Problem statement: Whenever a line in the following entries includes "October", tally it. Report nothing except the final count.

Data for processing: Begin

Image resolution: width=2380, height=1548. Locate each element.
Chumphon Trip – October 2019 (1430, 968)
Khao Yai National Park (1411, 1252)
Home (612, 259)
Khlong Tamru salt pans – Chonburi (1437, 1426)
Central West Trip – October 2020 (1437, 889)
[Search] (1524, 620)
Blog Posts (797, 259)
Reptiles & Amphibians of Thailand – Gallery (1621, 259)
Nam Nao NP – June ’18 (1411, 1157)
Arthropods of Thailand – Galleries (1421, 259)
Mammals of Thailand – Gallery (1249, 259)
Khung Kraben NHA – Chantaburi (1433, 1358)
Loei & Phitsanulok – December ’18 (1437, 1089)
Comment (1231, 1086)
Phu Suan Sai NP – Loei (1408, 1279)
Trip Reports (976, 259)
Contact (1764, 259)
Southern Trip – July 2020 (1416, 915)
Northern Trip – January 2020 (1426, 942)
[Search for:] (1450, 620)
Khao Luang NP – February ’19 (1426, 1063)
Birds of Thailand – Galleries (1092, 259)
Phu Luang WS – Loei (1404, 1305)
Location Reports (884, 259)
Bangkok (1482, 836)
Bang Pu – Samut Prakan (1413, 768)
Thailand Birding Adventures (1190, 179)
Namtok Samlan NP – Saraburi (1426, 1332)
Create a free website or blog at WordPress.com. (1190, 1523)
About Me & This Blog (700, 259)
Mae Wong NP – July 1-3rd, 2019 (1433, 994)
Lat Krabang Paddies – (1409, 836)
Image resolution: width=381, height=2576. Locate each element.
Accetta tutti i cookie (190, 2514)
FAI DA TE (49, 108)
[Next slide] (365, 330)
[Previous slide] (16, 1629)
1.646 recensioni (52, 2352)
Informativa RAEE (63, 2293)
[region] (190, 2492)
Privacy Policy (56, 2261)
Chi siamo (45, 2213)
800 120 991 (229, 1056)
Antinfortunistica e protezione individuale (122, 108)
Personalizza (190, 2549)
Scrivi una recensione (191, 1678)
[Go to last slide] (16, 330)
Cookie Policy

Data for processing: End

Written response: 2